The whole race was a clusterf*ck, which I pretty much knew signing up for it, but I was still optimistically shooting for a sub-24 minute race, especially considering the flatness of the course.

Fuel Report:

We drove back from Boston that day, so food was a bit strange. I had half a bean&veggie&tofu burrito for lunch, and some yogurt in the afternoon. I was starving when I got home at 5:00 and shoved some Gerber graduates in my face (not recommended). It was the only food I could find that didn't need preparation and that wasn't gel (gel would have been MUCH better, I just have trouble bringing myself to eat it willingly).

I mixed up about 8 oz of dilute Catapult ignoring the fact that 8 oz of fluid 10-30 minutes before a race is way too much for me. It always ends in tears.

Fashion Report:

I felt like looking good, so I threw on my running LBD and a cute pink visor (both are items that Skirt Sports sent me for free back during the marathon). Quick check in the mirror to confirm that I look hot. Awesome.

Race Report:

The race opens out and I spend the first two miles dodging walkers. It was so bad that I probably ran about an 8:20 - WAY behind the 8:05 pace I'd strategeried. I'm not sure, I'm too busy running people over to see the 1 mile sign. When the walkers get fussy at the runners I yell at them about reading signs or about starting in the back. I picked up time in the second mile when the walkers thinned out and I was mostly just behind very slow runners - must easier to dodge. I think I ran it in about 7:45, which puts me back on target for the finish.

And that's when the hell starts. I double over and start grunting because I am unable to breath. I assume it's all the fluids I drank before the race. Because I am an EMS dork I start checking my capillary refill to make sure I'm getting enough oxygen. I'd take my pulse, but my heart rate monitor is doing it for me. I'd take my blood pressure, but even I don't carry a cuff when I race. As my chest starts tightening, I briefly consider that I am might be having a heart attack - even so, I decide I am NOT STOPPING UNTIL I DIE because only over my dead body will I let the other runners in this race think that I am one of the 5,000 untrained a$$holes running this circus production. I cut back hard on pace - running inconsistently and barely managing over 8s.
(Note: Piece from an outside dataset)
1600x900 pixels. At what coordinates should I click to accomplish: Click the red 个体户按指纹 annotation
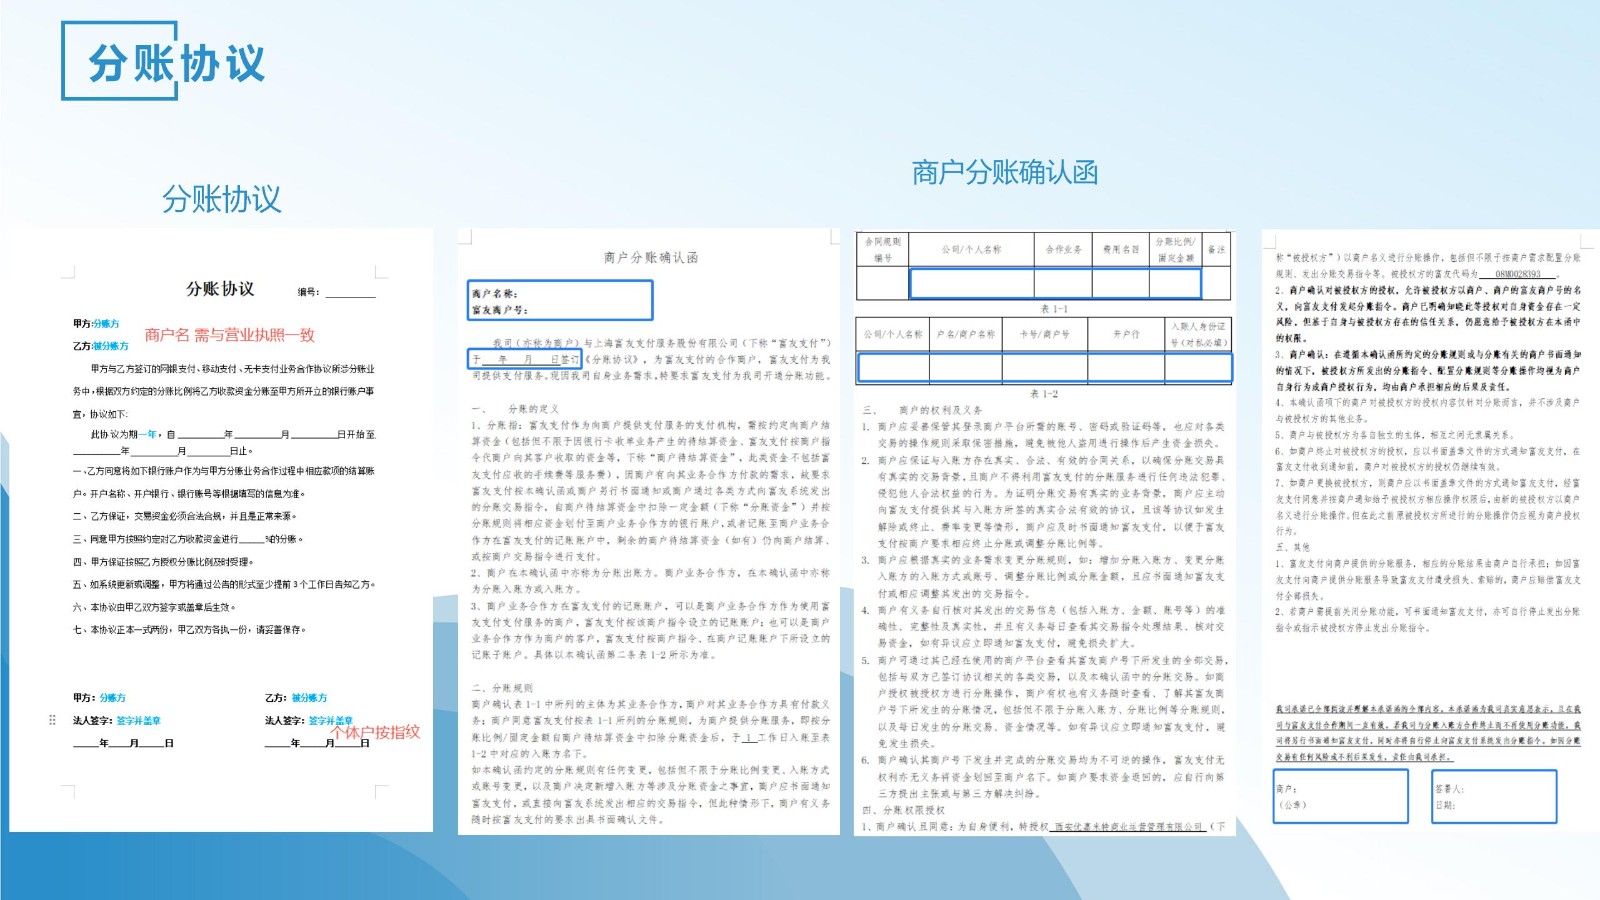click(x=375, y=732)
I am getting light-headed from the breathing difficulty. I try to suck up the pain. My heart rate drops back to only about 85% - too slow for the final mile of this race.
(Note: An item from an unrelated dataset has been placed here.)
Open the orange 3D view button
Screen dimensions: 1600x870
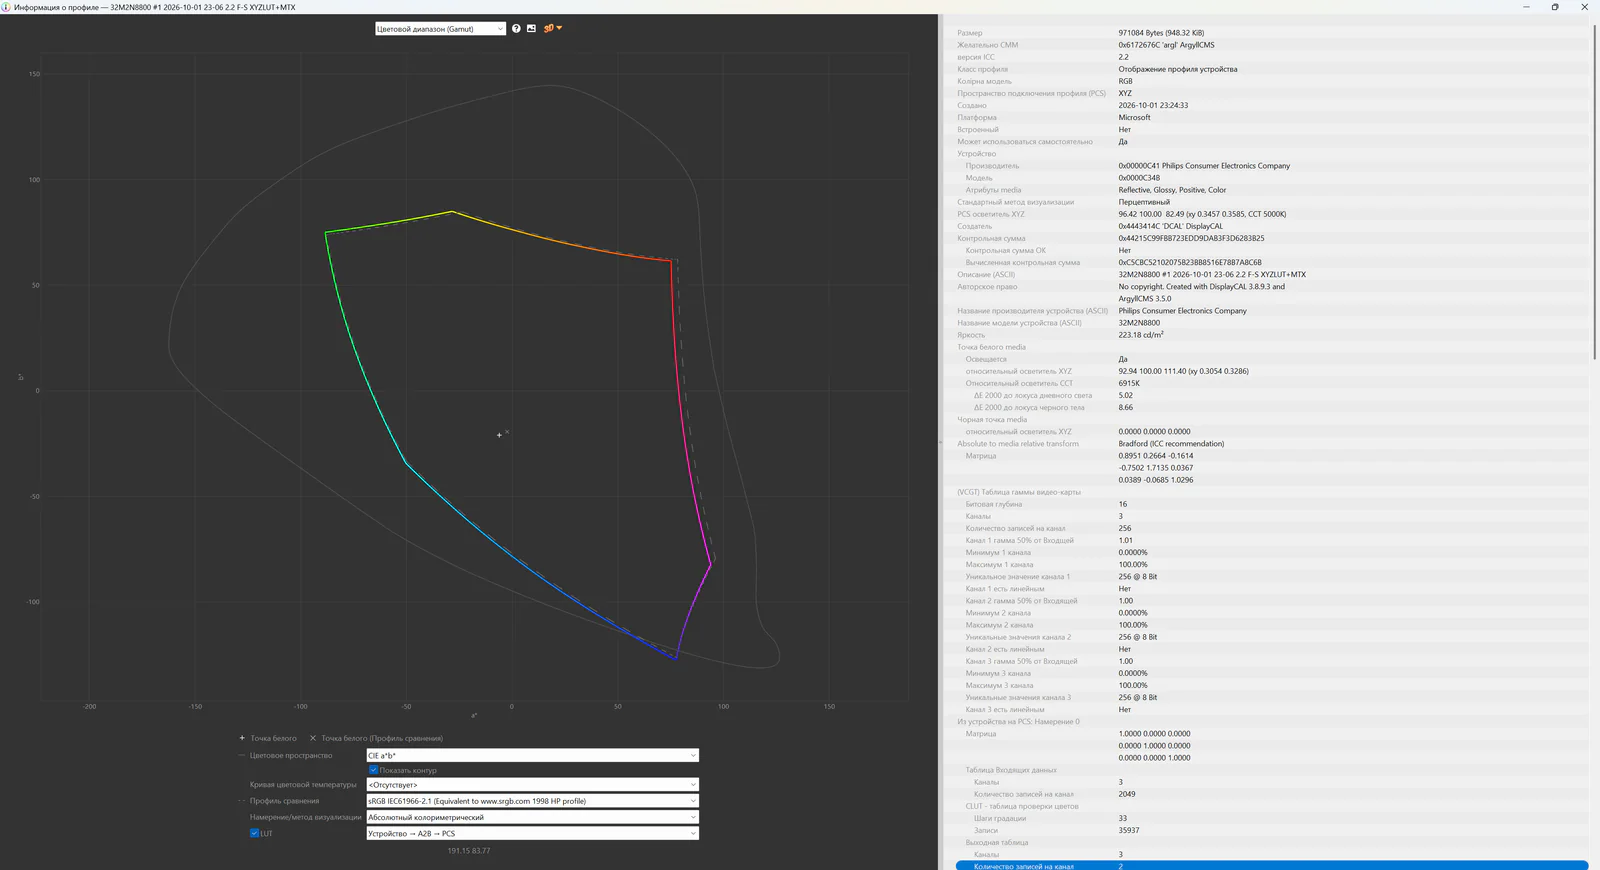pos(552,28)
I finish with an official PR (pace-wise for a 5K - since there's really no such event as a 3M), but not happily - I know I should have done better. Angry, I actually eat the vegetarian (apparently synonymous with protein-free) free Subway sub. I NEVER eat Subway. I eat it only because I am angry. Subway sucks - their bread is mushy, their food is bland and they wouldn't know a vegetable if it walked into their restaurant and ordered a beef sandwich. But then neither would most Americans. (Note to self: Must stop projecting anger onto the rest of America and onto my own food intake.)

This morning when I woke up I poked myself in the chest where the cramp was and it was painful to the touch. It turns out it wasn't a cramp and just this weird fascia knotting that I get. I could have fixed the thing with a little chest message, some careful breathing and finished the race much stronger. I am a moron - I should have known what it was, since this used to happen to me all the time.